Watching the interplay of wolves and moose these days are Rolf Peterson and John Vucetich, population biologists at Michigan Tech’s School of Forest Resources and Environmental Science. They do aerial and ground observations in summer and winter, collect moose and wolf bones to analyze, and study vegetation, climate, air and water contaminants, and other environmental factors, according to a joint release from Michigan Tech and the National Park Service.

“Although wolves and moose are in the spotlight, this study has implications for understanding the broader components of an ecosystem,” says Peterson, who has headed the Isle Royale wolf-moose study since 1976.
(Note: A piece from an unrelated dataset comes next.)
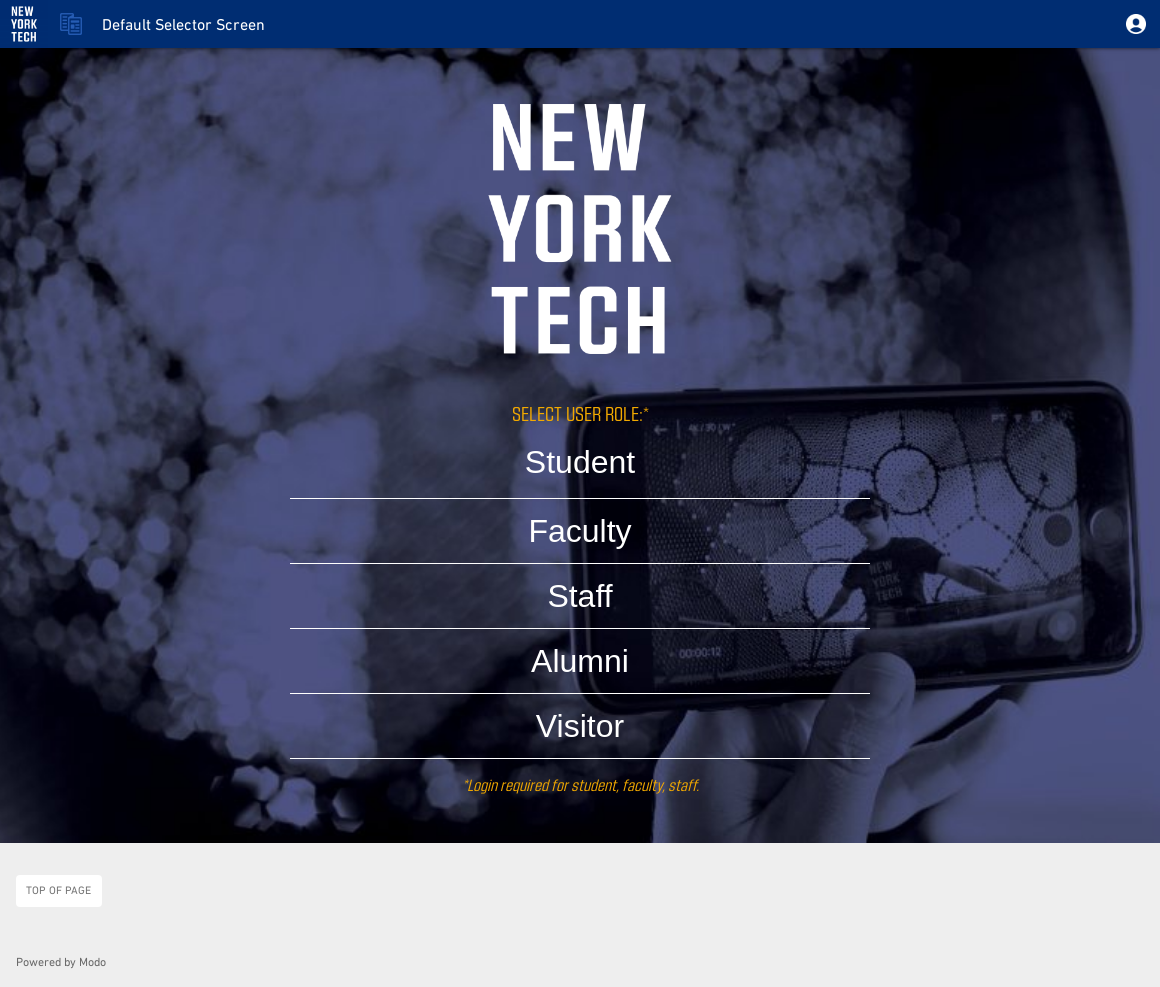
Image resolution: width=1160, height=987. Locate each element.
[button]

The primary lesson learned from this long-running study is that wildlife systems are complex, unpredictable and dynamic by nature, and they are influenced by a large number of environmental factors, says Vucetich. “The data collected in the Isle Royale study provide a historical perspective that is very different from isolated snapshots of 5- or 10-year periods,” he explains. Collection of thousands of moose bones over decades, for example, enabled scientists to assess the levels of mercury and lead accumulation in bones prior to and after changes in clean air regulations.

How long this research will continue is hard to say, as climate change could bring it to a halt sooner than biologists would prefer. Moose are not comfortable under increasingly warmer temperatures, and could move north off the island if year-round temperatures at Isle Royale grow too warm.


You would be well rewarded to visit this little piece of heaven Kurt. During my teenage years, while spending much time skiing nearby on the Upper Peninsula, I made frequent side trips to the Apostle Islands and surrounding area, even mistakenly driving my car onto frozen Lake Superior at one point, but that's another story. I had my first encounters with black bears, moose, wolves, wolverines, and badgers in this area, discovering and developing my appreciation of true wildlife from visiting these critters on their home turf. It remains to this day on of the few purely natural environs in the lower 48, mostly due to the fact that winters are absolutely brutally cold and snowy, and it's a LONG drive in through sparsely populated woodlands in the summer with weather conditions that change literally but the mintue. Must have something to do with this small landmass isolated in the middle of a BIG, cold lake. But the rewards SO justify the effort, as is usually the case. You can readily traverse the Isle over the course of just a few days, allowing time to stop and smell the roses along the way. Bring your rain gear, cameras, notebook, binoculars, along with many pair of dry socks and have yourself a great time! But leave the swimsuits home. I saw one fellow jump in the Big Lake, at it's peak summer temperature akin to the Colorado between the dams....well, let's just say his hair was still standing on end 4 days later, and his goosebumps looked like boils. Okay, maybe 4 hours later.